The source of fast radio bursts (FRBs) first detected in 2020 is likely to be located within a dense cluster of ancient stars, according to astronomers led by Franz Kirsten at Chalmers University of Technology in Sweden. This comes as a surprise because current theories suggest that FRBs are emitted by neutron stars called magnetars, which are not expected to be present in clusters of ancient stars.
First observed in 2007, FRBs are short, intense pulses of radio waves of unknown origin. Because FRBs are unpredictable, they have proven notoriously difficult to study. However, since 2007 hundreds of FRBs have been observed, allowing astrophysicists to develop models that predict that FRBs come from magnetars – which are neutron stars that have extremely strong magnetic fields.
To gain further insights into the origins of FRBs, the team focused on a repeating FRB source called FRB 20200120E, which was first observed in 2020 in the constellation of Ursa Major. They used the European Very Long Baseline Interferometry Network, which is a system of multiple radio telescopes located primarily in Europe and Asia. They also used data from the Karl G Jansky Very Large Array in New Mexico.
Big surprise
By using large arrays of telescopes, the team was able to pinpoint the source of the FRB to the M81 galaxy, which is about 12 million light-years away. The big surprise is that the bursts appear come from a dense globular cluster populated by older stars, which is a region where magnetars are not expected to be. This is because magnetars are thought to be created by the violent demise of younger, massive stars that can no longer support themselves under their own gravity.

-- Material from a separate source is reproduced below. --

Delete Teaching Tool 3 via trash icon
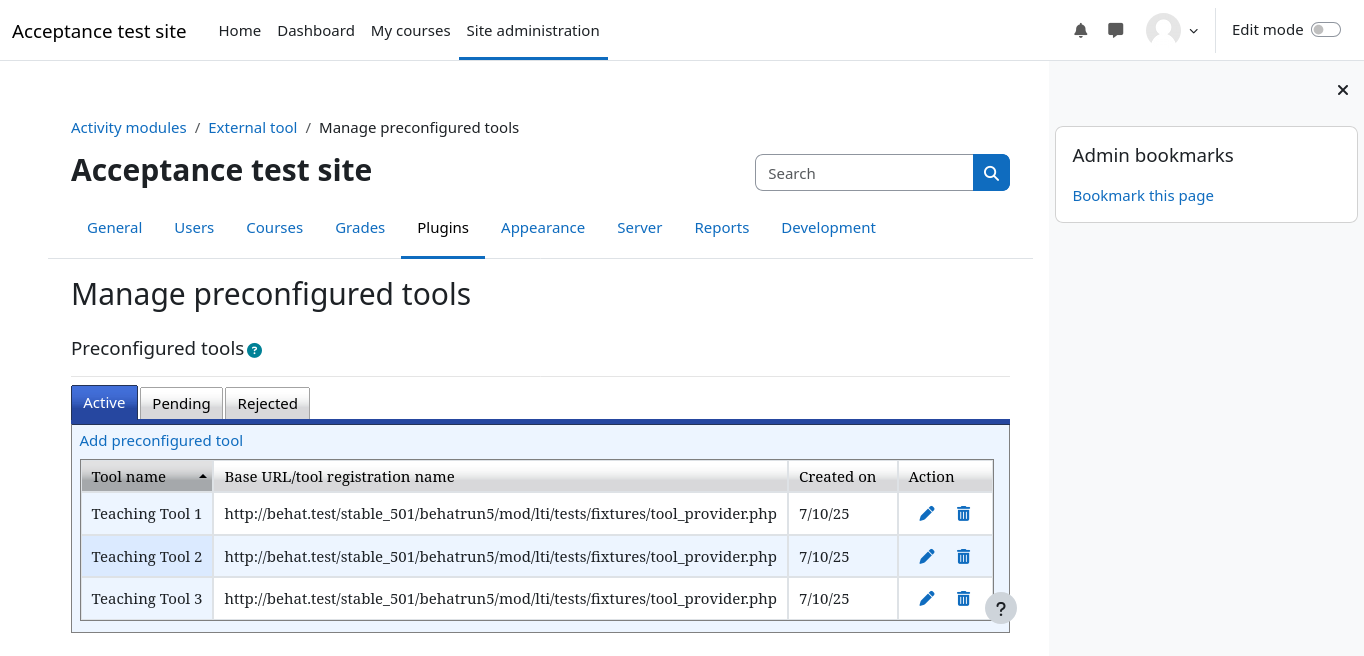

The researchers believe that their observations suggest that magnetars could also be formed by older stars. This could involve an ancient white dwarf in a binary system collapsing into a neutron star after it has accreted material from a companion star. Alternatively, two ancient compact stars could merge and then explode in a “kilonova” that could leave behind a magnetar.
Crab pulsar
In a separate study led by team member Kenzie Nimmo at the Netherlands Institute for Radio Astronomy, researchers found that some of the FRB 20200120E bursts flicker on very short timescales of a few tens of nanoseconds and are very powerful. This is reminiscent, they say, of signals that come from the Crab pulsar in the Milky Way. This is a rapidly rotating neutron star that emits pulses of radiation including radio waves.
As a result, the team says that FRB 20200120E bridges the gap between the signals seen from young pulsars and magnetars in the Milky Way and the more powerful bursts emitted from distant extragalactic FRBs. This suggests that these phenomena share a common magnetically-powered emission mechanism that can operate over a wide range of timescales and luminosities.
Kirsten and colleagues report their observations in Nature, while Nimmo’s team report in Nature Astronomy.